Task details: In the data below, find each line that contains the word "section" and copy it.

Supplied records:
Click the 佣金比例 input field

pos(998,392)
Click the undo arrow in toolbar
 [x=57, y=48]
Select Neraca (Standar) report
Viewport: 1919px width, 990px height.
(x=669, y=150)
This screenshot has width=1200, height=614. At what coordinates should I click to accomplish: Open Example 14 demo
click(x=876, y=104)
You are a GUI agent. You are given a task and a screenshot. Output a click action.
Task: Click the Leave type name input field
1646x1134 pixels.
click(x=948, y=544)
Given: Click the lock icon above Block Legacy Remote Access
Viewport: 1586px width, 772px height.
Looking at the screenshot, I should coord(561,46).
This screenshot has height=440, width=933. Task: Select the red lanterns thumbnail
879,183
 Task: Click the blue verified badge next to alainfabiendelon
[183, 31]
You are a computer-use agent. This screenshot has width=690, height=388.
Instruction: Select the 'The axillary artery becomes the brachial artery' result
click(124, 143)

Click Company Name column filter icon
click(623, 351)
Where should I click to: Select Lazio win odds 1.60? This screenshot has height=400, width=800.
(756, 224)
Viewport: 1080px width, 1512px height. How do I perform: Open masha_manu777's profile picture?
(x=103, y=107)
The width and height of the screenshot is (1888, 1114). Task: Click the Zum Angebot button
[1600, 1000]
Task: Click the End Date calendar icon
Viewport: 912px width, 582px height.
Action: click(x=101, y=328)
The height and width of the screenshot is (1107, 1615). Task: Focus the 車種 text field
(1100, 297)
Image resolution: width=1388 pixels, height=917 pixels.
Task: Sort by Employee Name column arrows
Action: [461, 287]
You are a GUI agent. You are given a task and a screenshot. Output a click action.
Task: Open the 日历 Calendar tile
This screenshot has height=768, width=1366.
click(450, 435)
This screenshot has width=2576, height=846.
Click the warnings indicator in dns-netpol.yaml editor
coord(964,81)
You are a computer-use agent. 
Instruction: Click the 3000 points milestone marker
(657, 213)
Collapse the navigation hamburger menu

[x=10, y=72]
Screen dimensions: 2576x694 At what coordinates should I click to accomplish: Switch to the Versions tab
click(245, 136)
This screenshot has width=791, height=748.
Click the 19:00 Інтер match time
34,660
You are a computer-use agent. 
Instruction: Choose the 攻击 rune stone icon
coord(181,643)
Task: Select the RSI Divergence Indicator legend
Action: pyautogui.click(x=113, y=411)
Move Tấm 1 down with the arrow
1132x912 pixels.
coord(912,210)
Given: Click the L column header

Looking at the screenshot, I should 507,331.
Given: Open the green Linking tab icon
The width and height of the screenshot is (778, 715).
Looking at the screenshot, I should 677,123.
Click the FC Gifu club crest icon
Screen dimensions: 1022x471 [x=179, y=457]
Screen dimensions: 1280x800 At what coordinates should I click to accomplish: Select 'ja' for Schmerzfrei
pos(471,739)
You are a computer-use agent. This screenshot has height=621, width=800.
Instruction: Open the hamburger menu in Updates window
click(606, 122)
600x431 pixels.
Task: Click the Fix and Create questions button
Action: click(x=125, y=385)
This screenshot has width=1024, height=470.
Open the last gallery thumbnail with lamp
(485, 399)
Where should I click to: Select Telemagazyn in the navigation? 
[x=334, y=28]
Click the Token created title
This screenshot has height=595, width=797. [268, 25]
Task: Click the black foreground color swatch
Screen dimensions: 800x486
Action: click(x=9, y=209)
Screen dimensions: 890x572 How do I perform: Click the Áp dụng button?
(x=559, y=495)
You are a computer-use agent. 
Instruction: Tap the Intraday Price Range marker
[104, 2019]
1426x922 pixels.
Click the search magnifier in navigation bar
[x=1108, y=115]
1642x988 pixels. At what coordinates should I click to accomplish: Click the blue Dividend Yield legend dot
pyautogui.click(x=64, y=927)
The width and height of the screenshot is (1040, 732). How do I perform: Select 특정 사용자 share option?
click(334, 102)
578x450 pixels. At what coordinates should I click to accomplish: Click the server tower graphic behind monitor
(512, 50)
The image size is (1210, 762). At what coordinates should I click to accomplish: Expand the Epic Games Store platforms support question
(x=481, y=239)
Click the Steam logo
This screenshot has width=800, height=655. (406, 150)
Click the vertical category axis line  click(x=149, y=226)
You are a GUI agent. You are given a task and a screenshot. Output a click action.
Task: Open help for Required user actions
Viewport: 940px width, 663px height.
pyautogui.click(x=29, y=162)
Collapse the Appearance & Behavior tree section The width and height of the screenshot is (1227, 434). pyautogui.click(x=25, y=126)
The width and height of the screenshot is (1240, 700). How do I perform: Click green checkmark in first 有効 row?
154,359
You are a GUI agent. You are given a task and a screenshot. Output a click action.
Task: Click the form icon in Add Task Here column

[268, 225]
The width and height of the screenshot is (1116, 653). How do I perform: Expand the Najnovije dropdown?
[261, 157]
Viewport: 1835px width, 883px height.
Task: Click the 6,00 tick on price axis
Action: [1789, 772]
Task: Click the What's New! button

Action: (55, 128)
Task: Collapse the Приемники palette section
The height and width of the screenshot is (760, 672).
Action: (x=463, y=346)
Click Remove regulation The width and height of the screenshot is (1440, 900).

Your response:
Collapse the Appearance & Behavior tree section The width and height of the screenshot is (1227, 434). pyautogui.click(x=25, y=126)
Task: Collapse the Приемники palette section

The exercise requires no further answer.